The other challenge is in growing the brand – knowing how much money to put in and where, whether it be media, alliances, etc.  and what investments to make and so on.  

5.       How receptive are foreign markets to “Made in India ” brand?    

I would say, based on my experience, pretty receptive, and especially to IT brands. There is no negative reaction to the Made in India tag in the IT field. There is a tendency to look at the company behind the brand. So then you talk about SEI CMM certifications, and, of course, bringing in good references is crucial.  

In terms of the size of deals, for small and mid-sized deals, the usual guerilla tactics of telemarketing, direct mailers and so on do work. On the other hand, for a larger piece of the action, like what the Siebels and Oracles manage, branding is very important and for that again the spend is much more.  

6.       What steps are you taking to market your products outside of India ?  

We are currently following a staid organic process. We are planning to make investments only after the economic recovery and adopt a “wait and see” approach.  
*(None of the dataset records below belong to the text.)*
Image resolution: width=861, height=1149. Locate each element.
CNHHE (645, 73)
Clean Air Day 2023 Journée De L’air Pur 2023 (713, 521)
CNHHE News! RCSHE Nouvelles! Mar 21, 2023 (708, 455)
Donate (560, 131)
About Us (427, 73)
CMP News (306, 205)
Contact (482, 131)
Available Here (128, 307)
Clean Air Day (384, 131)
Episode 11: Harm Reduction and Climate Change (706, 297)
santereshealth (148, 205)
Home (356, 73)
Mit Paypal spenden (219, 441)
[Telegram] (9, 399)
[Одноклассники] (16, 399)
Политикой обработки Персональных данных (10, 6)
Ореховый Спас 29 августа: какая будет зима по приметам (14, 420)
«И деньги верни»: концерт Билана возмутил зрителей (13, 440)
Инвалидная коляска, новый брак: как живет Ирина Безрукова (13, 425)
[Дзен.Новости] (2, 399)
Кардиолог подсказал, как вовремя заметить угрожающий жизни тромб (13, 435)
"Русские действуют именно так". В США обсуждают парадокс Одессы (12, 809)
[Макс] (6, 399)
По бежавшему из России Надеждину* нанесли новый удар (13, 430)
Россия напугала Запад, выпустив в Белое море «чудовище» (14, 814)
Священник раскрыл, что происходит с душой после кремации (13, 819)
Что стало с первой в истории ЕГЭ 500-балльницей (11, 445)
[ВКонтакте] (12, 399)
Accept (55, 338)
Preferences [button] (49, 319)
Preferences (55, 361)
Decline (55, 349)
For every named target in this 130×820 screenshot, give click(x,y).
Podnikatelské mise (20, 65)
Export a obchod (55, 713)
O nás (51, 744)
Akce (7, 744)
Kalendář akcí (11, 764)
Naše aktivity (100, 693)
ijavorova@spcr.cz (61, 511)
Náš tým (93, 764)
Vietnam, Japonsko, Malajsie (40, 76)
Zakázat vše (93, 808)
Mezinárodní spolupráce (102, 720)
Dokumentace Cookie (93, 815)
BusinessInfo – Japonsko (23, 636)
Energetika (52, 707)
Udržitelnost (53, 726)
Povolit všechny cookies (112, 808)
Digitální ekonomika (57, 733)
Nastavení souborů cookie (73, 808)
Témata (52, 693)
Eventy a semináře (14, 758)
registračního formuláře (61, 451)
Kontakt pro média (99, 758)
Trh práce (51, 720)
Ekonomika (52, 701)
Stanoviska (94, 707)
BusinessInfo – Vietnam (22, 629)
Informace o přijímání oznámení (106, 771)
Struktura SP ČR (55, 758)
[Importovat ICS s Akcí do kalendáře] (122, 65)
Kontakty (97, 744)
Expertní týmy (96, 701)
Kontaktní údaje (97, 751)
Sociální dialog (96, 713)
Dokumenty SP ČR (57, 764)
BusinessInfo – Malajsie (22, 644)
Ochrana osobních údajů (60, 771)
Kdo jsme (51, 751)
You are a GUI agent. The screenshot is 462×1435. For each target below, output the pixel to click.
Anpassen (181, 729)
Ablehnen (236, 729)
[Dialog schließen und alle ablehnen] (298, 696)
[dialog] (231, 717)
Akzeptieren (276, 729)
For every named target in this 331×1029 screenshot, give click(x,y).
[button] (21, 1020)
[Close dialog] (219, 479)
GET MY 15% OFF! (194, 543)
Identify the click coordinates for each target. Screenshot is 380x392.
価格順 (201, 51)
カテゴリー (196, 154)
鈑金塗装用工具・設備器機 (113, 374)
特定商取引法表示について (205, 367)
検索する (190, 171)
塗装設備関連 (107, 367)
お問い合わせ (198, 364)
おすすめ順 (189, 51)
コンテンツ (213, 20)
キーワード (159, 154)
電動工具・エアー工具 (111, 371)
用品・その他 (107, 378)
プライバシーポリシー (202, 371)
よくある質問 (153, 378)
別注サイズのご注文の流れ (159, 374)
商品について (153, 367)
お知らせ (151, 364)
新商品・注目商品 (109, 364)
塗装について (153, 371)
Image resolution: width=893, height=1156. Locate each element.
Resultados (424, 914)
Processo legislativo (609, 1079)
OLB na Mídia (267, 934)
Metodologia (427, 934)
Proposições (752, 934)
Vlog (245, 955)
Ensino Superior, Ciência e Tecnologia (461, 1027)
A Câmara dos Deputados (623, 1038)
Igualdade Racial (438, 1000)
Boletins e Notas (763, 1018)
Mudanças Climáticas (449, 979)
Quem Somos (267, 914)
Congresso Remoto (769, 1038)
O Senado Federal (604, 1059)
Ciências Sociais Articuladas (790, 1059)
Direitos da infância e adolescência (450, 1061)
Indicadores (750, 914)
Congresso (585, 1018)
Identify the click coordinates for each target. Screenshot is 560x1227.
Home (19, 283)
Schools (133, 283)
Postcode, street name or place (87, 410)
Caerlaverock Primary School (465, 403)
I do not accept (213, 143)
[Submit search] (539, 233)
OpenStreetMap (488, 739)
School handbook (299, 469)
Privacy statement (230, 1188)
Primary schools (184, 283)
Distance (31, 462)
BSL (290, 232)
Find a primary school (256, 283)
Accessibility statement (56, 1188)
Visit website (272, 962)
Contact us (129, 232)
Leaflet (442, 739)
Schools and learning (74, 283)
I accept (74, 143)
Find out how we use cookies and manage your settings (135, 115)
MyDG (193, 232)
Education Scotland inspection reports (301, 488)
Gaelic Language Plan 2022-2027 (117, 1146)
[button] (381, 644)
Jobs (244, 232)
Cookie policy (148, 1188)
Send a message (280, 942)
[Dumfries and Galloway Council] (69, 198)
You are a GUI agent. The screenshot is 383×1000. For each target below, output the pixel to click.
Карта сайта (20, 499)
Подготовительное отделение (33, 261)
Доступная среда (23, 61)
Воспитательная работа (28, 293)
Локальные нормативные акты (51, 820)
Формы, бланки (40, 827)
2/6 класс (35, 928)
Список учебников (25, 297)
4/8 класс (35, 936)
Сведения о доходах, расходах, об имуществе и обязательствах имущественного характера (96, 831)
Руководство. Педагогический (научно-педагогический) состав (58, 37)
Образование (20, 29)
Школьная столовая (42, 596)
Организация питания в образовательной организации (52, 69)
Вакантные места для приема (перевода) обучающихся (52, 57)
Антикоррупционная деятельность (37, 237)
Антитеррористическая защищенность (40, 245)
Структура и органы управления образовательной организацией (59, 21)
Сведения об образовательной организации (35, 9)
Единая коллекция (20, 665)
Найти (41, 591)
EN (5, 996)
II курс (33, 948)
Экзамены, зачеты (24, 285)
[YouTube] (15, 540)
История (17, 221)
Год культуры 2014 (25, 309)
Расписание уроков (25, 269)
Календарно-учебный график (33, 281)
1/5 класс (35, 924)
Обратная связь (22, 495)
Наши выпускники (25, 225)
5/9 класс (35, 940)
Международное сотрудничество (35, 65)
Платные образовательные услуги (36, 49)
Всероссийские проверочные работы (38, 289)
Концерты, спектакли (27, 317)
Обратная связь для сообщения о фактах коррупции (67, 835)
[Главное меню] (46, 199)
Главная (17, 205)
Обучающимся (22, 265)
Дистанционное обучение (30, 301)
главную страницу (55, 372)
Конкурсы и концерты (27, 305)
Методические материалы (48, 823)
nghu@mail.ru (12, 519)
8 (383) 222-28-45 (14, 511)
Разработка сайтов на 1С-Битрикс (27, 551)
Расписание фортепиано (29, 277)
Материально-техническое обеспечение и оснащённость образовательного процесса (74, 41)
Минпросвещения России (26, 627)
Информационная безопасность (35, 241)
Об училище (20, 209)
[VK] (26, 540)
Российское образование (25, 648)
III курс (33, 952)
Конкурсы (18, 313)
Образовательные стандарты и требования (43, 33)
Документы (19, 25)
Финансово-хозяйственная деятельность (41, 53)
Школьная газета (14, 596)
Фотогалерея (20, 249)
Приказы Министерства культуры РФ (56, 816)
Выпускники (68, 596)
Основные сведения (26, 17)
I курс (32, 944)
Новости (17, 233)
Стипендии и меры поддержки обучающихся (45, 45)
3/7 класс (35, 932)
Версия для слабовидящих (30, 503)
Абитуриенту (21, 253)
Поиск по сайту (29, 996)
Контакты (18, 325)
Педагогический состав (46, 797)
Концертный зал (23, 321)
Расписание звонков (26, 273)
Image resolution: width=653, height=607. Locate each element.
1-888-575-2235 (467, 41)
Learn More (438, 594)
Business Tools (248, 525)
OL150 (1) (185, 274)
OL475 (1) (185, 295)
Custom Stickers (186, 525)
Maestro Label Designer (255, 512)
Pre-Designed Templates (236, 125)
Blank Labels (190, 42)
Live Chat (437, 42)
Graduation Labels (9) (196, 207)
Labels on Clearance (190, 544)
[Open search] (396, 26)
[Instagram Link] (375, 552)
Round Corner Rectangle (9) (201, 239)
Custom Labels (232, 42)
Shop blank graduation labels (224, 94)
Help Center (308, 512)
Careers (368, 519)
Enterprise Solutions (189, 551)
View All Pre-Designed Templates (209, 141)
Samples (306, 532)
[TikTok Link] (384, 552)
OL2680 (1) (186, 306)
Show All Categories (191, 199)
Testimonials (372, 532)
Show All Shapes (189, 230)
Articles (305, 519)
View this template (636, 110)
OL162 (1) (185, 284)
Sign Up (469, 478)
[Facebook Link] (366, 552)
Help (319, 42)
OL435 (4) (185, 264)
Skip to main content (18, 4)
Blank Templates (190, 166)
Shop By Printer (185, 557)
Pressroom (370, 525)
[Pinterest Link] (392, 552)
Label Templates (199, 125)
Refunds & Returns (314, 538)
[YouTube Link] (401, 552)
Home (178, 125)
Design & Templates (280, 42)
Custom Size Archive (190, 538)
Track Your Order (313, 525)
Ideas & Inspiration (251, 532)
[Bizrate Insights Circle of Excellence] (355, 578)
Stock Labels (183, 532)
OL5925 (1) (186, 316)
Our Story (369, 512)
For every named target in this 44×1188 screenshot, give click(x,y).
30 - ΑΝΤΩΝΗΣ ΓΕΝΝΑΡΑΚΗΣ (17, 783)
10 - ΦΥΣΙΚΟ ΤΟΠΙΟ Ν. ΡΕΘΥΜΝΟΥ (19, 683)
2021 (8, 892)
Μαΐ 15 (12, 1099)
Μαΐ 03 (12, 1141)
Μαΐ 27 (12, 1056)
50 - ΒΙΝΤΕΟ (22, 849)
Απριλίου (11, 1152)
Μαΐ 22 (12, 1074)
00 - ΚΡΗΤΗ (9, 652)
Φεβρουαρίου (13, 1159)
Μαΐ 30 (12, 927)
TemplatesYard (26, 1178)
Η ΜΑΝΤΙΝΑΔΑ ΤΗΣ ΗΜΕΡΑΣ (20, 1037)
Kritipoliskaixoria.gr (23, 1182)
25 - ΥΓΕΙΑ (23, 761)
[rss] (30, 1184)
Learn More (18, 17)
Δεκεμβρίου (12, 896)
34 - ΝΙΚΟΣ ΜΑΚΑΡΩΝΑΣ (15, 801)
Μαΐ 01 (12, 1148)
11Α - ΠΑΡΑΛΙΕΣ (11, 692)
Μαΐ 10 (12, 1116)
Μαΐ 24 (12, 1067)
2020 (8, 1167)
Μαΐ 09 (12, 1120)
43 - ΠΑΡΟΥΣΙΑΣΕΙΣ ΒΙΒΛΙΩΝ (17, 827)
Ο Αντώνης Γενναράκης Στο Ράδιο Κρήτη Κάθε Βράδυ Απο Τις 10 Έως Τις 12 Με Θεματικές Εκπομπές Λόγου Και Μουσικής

Product-wise, technology upgrades is the least that we can do. Packaging, re-branding and repositioning is a big challenge in terms of knowing where, who and what to spend on.  

7.        What is Serviont’s road-map for the future?  

Our vision is to be the preferred global partner in enhancing business response for our clients. We want to be preferred because of the value that we add with our solutions and not because of price. Our products should be acknowledged as far superior.  

Partnering implies constantly telling the customer how to enhance their business response, what method to adopt and how our products and services address that.  

We are planning to use a variety of methodologies to transform customer satisfaction to customer delight. Also, our goal is to hit $50 Million top-line and $15M as bottom-line by 2005.  

8.       What do you recommend to aspiring product companies from India ?  

Companies have to first figure out how to sell the product. They will have to go through several gestations in sales cycles in India as the cost of selling is not too high here. Also, every IT manager is quite aware of technology and products out in the market. So, the product has to be referencible.  

Secondly, the advantages and features of the product should translate to ROI and revenue enhancements so as to justify the investments made in them. If a company says that their product enhances productivity, it sounds very generic and customers are looking for more tangible benefits. In general, IT companies are obsessed with superior technology, platforms and so on. Companies should realize that quantifying the benefits is more important to the customer rather than the cutting-edge technology used. It is essential to remember that technology is just a means to an end. Once this is done, segmentation, repackaging and so on needs to be taken care of...  

Finally, please keep in mind that in the products game, a company has to be more patient as when compared to IT services.